Please read this section of the bullets:
Any one born outside the United States, if one parent is an alien and as long as the other parent is a citizen of the U.S. who lived in the U.S. for at least five years (with military and diplomatic service included in this time)
Barack’s mother was only 18 and minors do not count. According to Article II (I believe) the five years have to be over the age of 16.
Also, the constitution was amended since Barack was born. You would have to find the actual statutes that applies when he was born.
Sorry, there are no statutes.:<(
However, you can poke yer browser to the Constitution of the United States of America where you will find this bit of information.
Article. II. - The Executive Branch
Section 1 - The President
No person except a natural born Citizen, or a Citizen of the United States, at the time of the Adoption of this Constitution, shall be eligible to the Office of President; neither shall any Person be eligible to that Office who shall not have attained to the Age of thirty-five Years, and been fourteen Years a Resident within the United States.
That's the way it has been since the Constitution was written.

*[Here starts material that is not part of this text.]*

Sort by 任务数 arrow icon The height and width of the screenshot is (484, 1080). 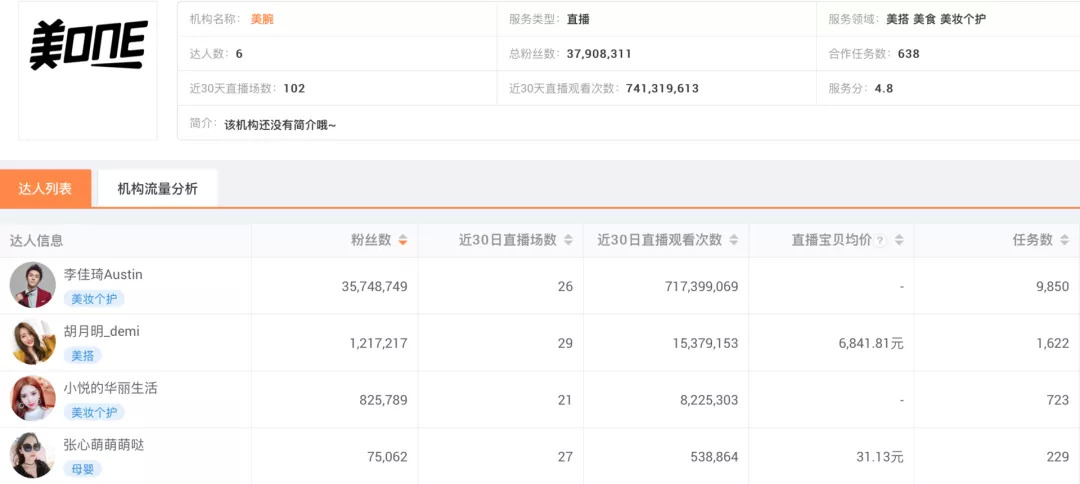[x=1065, y=240]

The only foreign born who were ever eligiblle to be president were here when the constitution was written. That would make them really Old Men today
Not on that issue.
The basic problem is that the constitution doesn't define most of it's terms. This includes "natural born Citizen". It's pretty clear that they did not intend for the children of diplomat fathers to not be natural born citizens. It's less clear about people born outside the country, with the mother as their citizen parent.
It's also not entirely clear that Congress can legitimately define the term, as it has done on multiple occasions...(well sort of, they've defined who get citizenship on the basis of parentage, if born outside the country. Which is not quite the same thing, although almost everyone treats it as if it were)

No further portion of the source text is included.